PowerShell’s execution policy is an administrator safety feature; it’s not a security feature.
Its purpose is to prevent you from accidentally running scripts. It does not stop you from running scripts if you really want to.
All you have to to is start the PowerShell executable with the -ExecutionPolicy parameter set to Bypass (or RemoteSigned, etc.), and your PowerShell process is running with the specified execution policy. Ergo: not a security feature. (If the execution policy was really a security feature, then it wouldn’t be so easy to bypass, would it?)
Even if someone sets the execution policy to Restricted or AllSigned in a Group Policy Object (GPO), this can still be bypassed on the client side by rewriting the registry value (if the user is a member of Administrators) or by running the following function:
function Disable-ExecutionPolicy {
($context = $ExecutionContext.GetType().GetField(
“_context”,”nonpublic,instance”).GetValue($ExecutionContext)).GetType().GetField(
“_authorizationManager”,”nonpublic,instance”).SetValue(
$context,(New-Object Management.Automation.AuthorizationManager “Microsoft.PowerShell”))
}
So — if you’re under the impression that a restrictive execution policy will prevent users from running scripts, that’s simply incorrect.

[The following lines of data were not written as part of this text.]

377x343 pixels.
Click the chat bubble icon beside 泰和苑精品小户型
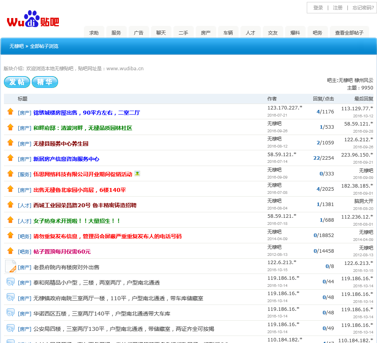pos(11,282)
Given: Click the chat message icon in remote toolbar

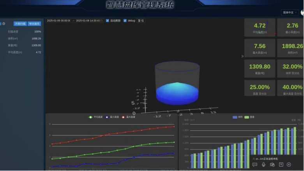Looking at the screenshot, I should pyautogui.click(x=255, y=165).
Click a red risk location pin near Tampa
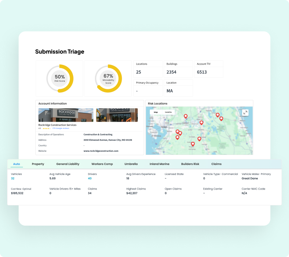This screenshot has width=289, height=257. (177, 131)
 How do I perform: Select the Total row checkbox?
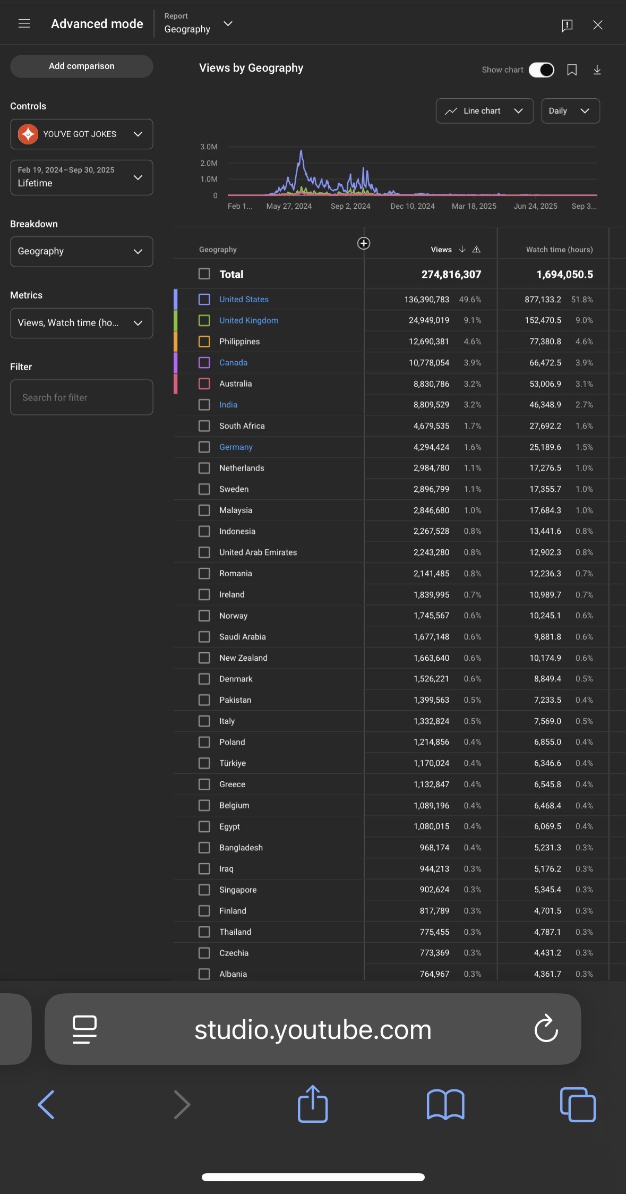coord(204,274)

Trying to prevent users from running scripts is a strange thing to want to do anyway. Running scripts doesn’t grant users extra permissions. Another way to say this: PowerShell is a program, not a security boundary. Any program a user starts (including a script, which is run by a program, obviously) runs as that user.
The execution policy can be useful where you want to allow only signed scripts to run automatically by default. But it won’t prevent the user from changing the policy on their own and running scripts.